Write all files to company-brain/ in the user's workspace. After generating, give the user a summary of what you created and what's left as TODOs.

Phase 4: What to Do With It

After generating the files, help the user think through how to actually put this to work. Don't be prescriptive here — every company is different. Instead, walk them through the key questions:

Where should this live? The brain is just a folder of markdown files. It can live in a Git repo, a shared Google Drive, a Notion workspace, or anywhere your team can access it. The right answer depends on your team's existing workflow. If your engineers already live in GitHub, a repo makes sense. If your team runs on Google Drive or Notion, put it there. The format is portable — what matters is that it's somewhere central and accessible.

Who should have access? This is a conversation to have with your team. The internal/external split gives you a starting framework, but within the internal brain, different teams may need different levels of access. Talk to your engineering leads about how they'd want to manage permissions. Some companies use directory-level permissions in Git, others use their cloud drive's sharing settings. Use whatever your team already knows.

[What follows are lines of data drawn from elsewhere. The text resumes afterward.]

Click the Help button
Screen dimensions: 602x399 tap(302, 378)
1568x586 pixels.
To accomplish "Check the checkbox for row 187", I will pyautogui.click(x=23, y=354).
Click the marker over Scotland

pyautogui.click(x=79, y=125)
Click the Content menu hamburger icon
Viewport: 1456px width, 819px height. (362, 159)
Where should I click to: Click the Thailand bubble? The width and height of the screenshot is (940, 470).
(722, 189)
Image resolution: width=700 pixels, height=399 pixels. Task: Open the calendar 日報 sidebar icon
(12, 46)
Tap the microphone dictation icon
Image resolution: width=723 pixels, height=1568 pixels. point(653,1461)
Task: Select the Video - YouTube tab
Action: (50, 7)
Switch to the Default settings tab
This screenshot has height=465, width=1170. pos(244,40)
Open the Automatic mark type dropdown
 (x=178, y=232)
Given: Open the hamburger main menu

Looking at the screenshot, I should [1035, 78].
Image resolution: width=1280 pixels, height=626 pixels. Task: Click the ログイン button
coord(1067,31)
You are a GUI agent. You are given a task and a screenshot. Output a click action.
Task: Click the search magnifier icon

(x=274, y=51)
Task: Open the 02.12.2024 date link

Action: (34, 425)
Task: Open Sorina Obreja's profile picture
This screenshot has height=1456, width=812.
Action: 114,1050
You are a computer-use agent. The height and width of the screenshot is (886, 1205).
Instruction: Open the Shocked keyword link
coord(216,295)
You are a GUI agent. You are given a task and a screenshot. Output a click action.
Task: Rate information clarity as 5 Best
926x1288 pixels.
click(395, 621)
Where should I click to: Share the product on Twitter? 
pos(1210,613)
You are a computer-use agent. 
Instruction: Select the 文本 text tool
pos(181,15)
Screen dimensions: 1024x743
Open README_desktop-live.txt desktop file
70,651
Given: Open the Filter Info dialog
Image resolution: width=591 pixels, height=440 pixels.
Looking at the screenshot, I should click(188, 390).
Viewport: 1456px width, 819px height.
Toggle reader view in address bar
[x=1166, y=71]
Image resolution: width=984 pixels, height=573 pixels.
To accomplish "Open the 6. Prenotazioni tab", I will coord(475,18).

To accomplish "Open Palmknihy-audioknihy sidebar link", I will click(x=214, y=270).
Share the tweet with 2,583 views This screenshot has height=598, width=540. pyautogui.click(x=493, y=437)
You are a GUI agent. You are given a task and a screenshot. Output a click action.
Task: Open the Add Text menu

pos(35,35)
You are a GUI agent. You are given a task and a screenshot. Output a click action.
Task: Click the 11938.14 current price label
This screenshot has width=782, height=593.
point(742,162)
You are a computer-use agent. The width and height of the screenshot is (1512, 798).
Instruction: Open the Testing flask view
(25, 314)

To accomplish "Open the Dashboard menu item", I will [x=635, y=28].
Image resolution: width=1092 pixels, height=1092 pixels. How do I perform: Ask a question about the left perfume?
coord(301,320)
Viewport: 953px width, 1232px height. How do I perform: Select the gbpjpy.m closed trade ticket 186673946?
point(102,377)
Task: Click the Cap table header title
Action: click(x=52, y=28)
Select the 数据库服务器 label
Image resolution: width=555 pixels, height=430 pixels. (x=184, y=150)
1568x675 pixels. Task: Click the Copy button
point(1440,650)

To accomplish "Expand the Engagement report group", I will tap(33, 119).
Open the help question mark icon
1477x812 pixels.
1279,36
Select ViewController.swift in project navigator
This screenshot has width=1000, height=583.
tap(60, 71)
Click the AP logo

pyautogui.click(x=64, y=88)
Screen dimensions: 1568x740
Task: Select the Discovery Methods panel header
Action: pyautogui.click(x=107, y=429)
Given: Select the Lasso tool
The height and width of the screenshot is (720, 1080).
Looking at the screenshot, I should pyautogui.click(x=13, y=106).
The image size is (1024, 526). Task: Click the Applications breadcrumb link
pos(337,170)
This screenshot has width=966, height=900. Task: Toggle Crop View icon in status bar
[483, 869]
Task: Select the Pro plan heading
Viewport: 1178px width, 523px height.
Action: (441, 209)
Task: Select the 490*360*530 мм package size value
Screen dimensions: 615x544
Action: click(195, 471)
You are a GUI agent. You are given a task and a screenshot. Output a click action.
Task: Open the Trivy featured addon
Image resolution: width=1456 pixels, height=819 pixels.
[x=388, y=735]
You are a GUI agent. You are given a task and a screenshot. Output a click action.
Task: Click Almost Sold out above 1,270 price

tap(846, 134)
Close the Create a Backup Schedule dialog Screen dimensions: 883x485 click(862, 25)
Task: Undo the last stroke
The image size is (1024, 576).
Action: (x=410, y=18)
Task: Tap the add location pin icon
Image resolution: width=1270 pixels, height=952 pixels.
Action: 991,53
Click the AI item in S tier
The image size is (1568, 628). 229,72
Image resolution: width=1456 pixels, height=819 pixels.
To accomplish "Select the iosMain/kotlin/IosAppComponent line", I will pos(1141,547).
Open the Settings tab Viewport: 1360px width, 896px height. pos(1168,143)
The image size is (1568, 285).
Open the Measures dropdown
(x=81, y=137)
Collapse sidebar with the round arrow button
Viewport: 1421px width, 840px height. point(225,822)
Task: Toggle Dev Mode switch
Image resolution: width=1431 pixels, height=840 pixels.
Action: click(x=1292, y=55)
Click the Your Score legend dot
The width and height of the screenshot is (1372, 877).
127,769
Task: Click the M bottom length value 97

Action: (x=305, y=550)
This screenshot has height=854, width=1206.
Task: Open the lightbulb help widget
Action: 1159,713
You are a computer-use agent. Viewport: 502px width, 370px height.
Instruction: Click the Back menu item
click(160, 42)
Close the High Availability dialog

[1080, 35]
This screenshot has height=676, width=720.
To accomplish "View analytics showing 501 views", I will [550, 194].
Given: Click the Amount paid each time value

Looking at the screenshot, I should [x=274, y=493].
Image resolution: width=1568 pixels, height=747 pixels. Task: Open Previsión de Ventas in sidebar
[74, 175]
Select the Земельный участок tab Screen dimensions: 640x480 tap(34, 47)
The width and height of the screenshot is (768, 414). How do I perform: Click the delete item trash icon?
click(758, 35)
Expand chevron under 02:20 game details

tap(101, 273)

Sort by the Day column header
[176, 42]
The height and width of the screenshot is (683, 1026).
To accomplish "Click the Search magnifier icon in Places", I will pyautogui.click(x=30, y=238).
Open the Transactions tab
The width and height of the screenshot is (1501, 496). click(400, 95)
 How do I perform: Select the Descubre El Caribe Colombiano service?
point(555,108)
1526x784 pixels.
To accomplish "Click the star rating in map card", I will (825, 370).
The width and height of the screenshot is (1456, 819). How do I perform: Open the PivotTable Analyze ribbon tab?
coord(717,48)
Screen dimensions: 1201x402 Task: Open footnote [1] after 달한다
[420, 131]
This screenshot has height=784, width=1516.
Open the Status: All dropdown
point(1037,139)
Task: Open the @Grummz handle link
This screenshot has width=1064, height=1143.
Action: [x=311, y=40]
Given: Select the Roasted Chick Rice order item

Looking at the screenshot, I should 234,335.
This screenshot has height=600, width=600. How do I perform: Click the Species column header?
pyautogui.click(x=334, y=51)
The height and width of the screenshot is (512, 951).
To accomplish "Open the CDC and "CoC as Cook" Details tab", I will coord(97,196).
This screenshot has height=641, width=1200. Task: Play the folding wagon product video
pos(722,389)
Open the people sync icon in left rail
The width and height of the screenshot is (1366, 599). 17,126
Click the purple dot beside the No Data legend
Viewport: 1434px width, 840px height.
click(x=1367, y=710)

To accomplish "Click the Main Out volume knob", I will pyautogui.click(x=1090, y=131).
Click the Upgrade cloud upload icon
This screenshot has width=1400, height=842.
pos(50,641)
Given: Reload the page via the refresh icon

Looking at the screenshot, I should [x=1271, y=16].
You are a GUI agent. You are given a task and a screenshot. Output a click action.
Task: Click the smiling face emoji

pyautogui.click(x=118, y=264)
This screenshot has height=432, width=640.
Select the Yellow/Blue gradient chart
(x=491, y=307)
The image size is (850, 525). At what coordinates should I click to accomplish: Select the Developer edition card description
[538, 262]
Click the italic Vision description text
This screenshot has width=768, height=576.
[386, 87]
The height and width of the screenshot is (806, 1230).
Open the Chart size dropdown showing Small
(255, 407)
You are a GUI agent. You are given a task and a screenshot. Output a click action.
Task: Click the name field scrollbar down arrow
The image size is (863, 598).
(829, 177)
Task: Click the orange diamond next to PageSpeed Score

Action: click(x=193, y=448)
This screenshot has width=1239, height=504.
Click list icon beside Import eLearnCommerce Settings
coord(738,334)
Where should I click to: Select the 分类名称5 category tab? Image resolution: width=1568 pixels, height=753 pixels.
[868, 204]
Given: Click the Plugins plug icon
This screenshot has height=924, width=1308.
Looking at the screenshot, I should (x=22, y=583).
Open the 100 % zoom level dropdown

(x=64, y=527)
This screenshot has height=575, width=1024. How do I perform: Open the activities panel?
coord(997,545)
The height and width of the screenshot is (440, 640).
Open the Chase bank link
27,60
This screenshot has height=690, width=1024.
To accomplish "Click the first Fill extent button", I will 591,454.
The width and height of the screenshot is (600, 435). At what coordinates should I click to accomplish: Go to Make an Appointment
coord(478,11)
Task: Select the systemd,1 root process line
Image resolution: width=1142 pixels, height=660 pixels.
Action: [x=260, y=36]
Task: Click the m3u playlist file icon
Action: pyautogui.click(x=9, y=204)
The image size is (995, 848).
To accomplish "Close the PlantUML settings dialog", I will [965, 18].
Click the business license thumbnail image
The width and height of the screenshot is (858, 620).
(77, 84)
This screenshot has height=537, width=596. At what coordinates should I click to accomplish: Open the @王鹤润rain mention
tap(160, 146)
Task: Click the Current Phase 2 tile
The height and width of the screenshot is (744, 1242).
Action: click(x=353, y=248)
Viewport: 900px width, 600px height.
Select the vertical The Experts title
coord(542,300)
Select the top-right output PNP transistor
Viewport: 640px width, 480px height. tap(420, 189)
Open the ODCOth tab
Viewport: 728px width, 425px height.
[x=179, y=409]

How do agents actually read it? Different AI tools look for specific files. Claude looks for CLAUDE.md, Cursor uses .cursorrules, and so on. You can symlink these to your AGENTS.md so each tool reads the same root file without maintaining separate copies. Your engineering team can help set this up.

How do you keep it alive? The brain is only useful if it stays current. Assign an owner — someone who treats this like internal infrastructure, not a side project. Each section should have a maintainer who keeps it up to date. Set a review cadence, even if it's just quarterly. Stale files are worse than missing ones.

Talk to your team. Share the brain with a few colleagues and get their input. Ask them: what's missing? What would make this more useful for your day-to-day work? What context do you wish your AI tools had? The best company brains are built collaboratively, not handed down from the top.

End with encouragement: this is a starting point, not a finished product. Five good files that get used are worth more than fifty that sit untouched. Add to it as needs come up, and let it grow with your team.

Tone

Be conversational throughout. This should feel like a smart colleague helping someone organize their company's knowledge, not a form to fill out. Direct, concise, concrete. No corporate speak. No AI slop.